• **INSTRUCTIONS TO FOLLOW**:
Please reproduce the following material word for word, keeping every line in its original order.

— BEGIN —

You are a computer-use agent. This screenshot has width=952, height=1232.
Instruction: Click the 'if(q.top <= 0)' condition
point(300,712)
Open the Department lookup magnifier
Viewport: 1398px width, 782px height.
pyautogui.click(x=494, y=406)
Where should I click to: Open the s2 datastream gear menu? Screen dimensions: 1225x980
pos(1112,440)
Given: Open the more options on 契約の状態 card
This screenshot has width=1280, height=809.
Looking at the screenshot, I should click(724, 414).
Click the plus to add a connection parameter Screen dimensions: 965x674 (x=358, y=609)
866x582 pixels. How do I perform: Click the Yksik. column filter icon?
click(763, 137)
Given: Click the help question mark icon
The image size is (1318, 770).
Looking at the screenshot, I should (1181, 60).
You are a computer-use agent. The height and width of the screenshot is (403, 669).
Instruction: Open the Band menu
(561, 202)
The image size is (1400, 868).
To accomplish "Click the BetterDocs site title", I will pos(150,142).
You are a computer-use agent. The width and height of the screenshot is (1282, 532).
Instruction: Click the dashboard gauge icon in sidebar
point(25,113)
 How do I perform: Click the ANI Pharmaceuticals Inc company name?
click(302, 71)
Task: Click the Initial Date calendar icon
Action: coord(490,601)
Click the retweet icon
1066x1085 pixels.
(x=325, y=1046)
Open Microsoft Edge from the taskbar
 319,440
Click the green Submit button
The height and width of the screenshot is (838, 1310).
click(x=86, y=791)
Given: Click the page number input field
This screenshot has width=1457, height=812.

— END —

• **EXERCISE RESPONSE**:
You are a computer-use agent. This screenshot has width=952, height=1232.
Instruction: Click the 'if(q.top <= 0)' condition
point(300,712)
Open the Department lookup magnifier
Viewport: 1398px width, 782px height.
pyautogui.click(x=494, y=406)
Where should I click to: Open the s2 datastream gear menu? Screen dimensions: 1225x980
pos(1112,440)
Given: Open the more options on 契約の状態 card
This screenshot has width=1280, height=809.
Looking at the screenshot, I should click(724, 414).
Click the plus to add a connection parameter Screen dimensions: 965x674 (x=358, y=609)
866x582 pixels. How do I perform: Click the Yksik. column filter icon?
click(763, 137)
Given: Click the help question mark icon
The image size is (1318, 770).
Looking at the screenshot, I should (1181, 60).
You are a computer-use agent. The height and width of the screenshot is (403, 669).
Instruction: Open the Band menu
(561, 202)
The image size is (1400, 868).
To accomplish "Click the BetterDocs site title", I will pos(150,142).
You are a computer-use agent. The width and height of the screenshot is (1282, 532).
Instruction: Click the dashboard gauge icon in sidebar
point(25,113)
 How do I perform: Click the ANI Pharmaceuticals Inc company name?
click(302, 71)
Task: Click the Initial Date calendar icon
Action: coord(490,601)
Click the retweet icon
1066x1085 pixels.
(x=325, y=1046)
Open Microsoft Edge from the taskbar
 319,440
Click the green Submit button
The height and width of the screenshot is (838, 1310).
click(x=86, y=791)
Given: Click the page number input field
This screenshot has width=1457, height=812.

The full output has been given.